The measurement, as was described here (https://e2e.ti.com/support/sensors-group/sensors/f/sensors-forum/1443373/ldc1614-wrap-around-noise) works pretty well indeed. We have one remaining problem: a drift over time. At first we used a pretty cheap LDO that was not temperature stable (3.21V to 3.29V from 0°C to 100°C). We replaced them with the TI TLV1117LV33DCYR which seem really stable (only 0.5mV deviation from 25°C to 100°C). However, the problem only marginally improved. As seen in the following plots, the counts first drop and then increase again (measurement time: 5:40h, no changes in the setup during that time, room temperature was stable as well):

Here's also a zoomed and normalized view:

We do use NP0 capacitors for our four coils. Baseline compensation is hard since left, middle and right are engaged at all times and the measured metal rod changes. The ref coil is independent of these changes, but its drift is also a bit different. Moreover, the clock is temperature compensated as well.

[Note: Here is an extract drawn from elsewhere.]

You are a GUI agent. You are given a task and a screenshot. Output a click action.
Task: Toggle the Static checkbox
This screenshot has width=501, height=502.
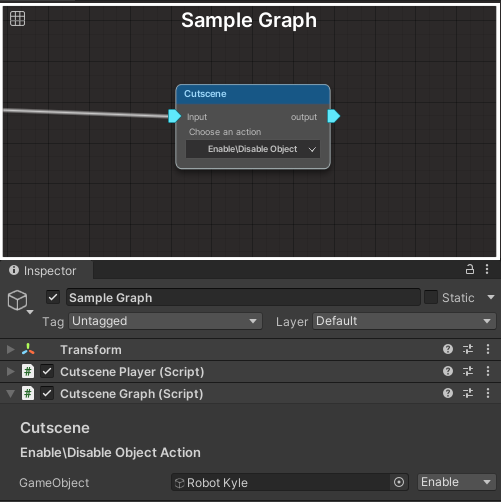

We're now at a point where we don't see any way of improving our results besides improving the SNR (which we will do, later). Is this drift expected? We assumed the setup would be more stable than what we observer right now. Is the drift something that happens in the LDC? Because I'm pretty sure we can be sure that both the LDO and the clock are stable.

Thank you for any comments!

  • 0
    TI__Mastermind 40295 points

    Tim,

    Just to confirm: were there temp changes behind your plots, or do they represent room temp drift over time?

    Some drift over temp and time will be inevitable. 
    What are the acceptable limits for your application?

    Regards,
    John

  • 0 in reply to John Miller - Sensing
    Prodigy 40 points

    The rom temperature was more or less constant, the only source for a change of temperature is the MCU, the LDC and the LDO. However, I can't imagine that the temperature needed more than 5 hours to reach a steady state.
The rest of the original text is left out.